Search code examples
filterpytorchtorchvision

Pyorch: Applying a batch of filters (kernels) on one single picture using conv2d


I have a batch of filters, i.e., w, whose size is torch.Size([64, 3, 7, 7]) as follows:

enter image description here

Also, I have a picture p from Imagenet as follows:

enter image description here

How can I apply the filters to the picture and get a grid of 64x64 where each cell contains the same picture on which a different filter has been applied? I would like to make the grid using torchvision.utils.make_grid but do not know how?

My try

y = F.conv2d(p, w)

The size of y is torch.Size([1, 64, 250, 250]) which does not make sense to me.


Solution

  • Each of your filters has size [3, 7, 7], so they would take an RGB image and produce a single channel output which is stacked in the channel dimension so your output [1, 64, H, W] makes perfect sense.

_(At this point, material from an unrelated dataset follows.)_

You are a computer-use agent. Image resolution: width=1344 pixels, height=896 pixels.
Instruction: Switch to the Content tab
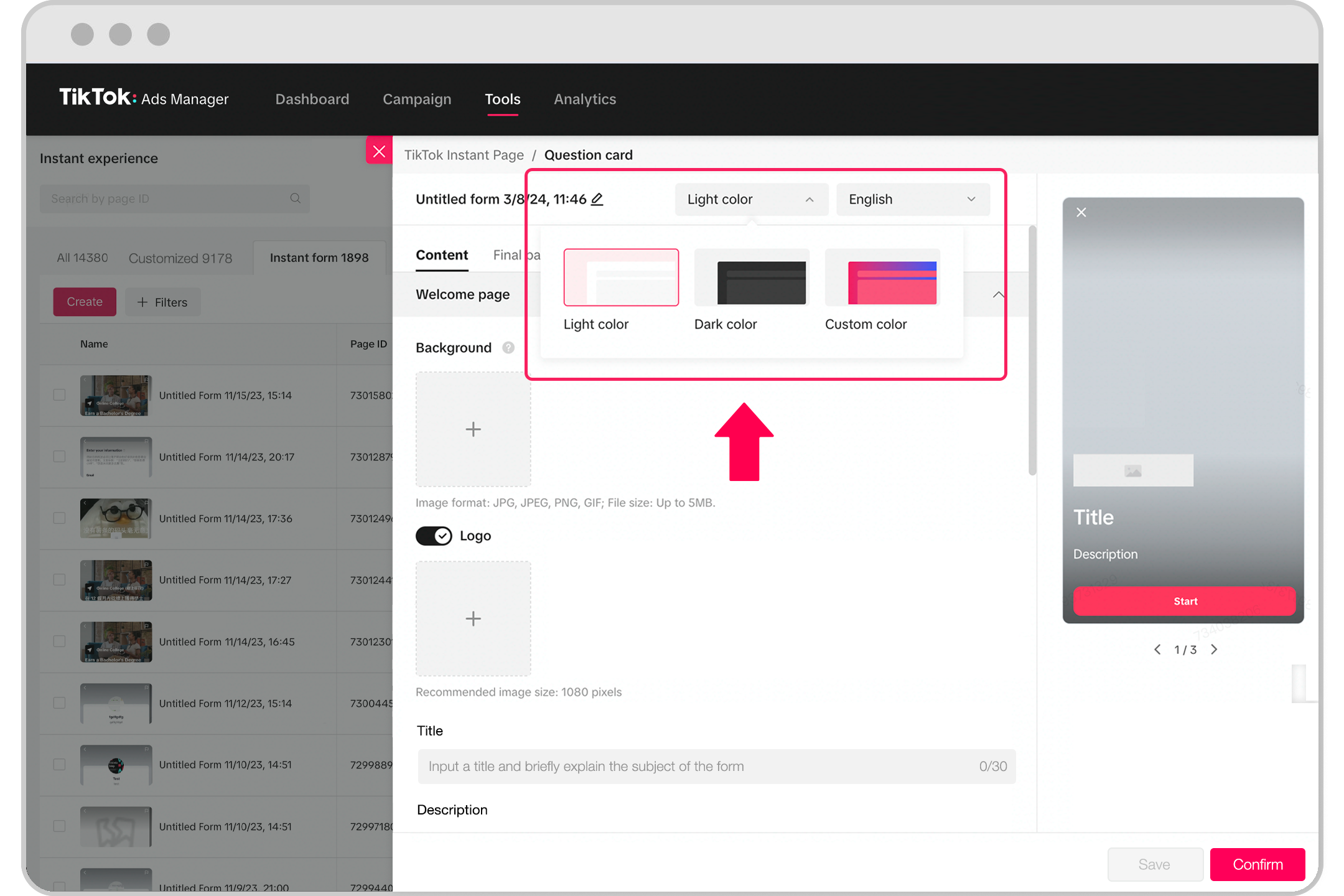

    To visualize these filters:

    import torch
    import torch.nn as nn
    import torch.nn.functional as F
    import torchvision
    from torchvision import transforms
    from PIL import Image
    
    import matplotlib.pyplot as plt
    
    torch.random.manual_seed(42)
    
    transform = transforms.Compose([transforms.ToTensor()])
    img = transform(Image.open('dog.jpg')).unsqueeze(0)
    print('Image size: ', img.shape)
    
    filters = torch.randn(64, 3, 7, 7)
    
    out = F.conv2d(img, filters)
    print('Output size: ', out.shape)
    
    list_of_images = [out[:,i] for i in range(64)]
    
    grid = torchvision.utils.make_grid(list_of_images, normalize=True)
    plt.imshow(grid.numpy().transpose(1,2,0))
    plt.show()
    

    enter image description here

    This is a more accurate representation of the output. It is however not very attractive -- we can obtain the colored version by processing each color channel independently. (The grayscale version can be obtained by summing over the color channels)

    color_out = []
    for i in range(3):
        color_out.append(F.conv2d(img[:,i:i+1], filters[:,i:i+1]))
    out = torch.stack(color_out, 2)
    print('Output size: ', out.shape)
    
    list_of_images = [out[0,i] for i in range(64)]
    print(list_of_images[0].shape)
    
    grid = torchvision.utils.make_grid(list_of_images, normalize=True)
    plt.imshow(grid.numpy().transpose(1,2,0))
    plt.show()
    

    enter image description here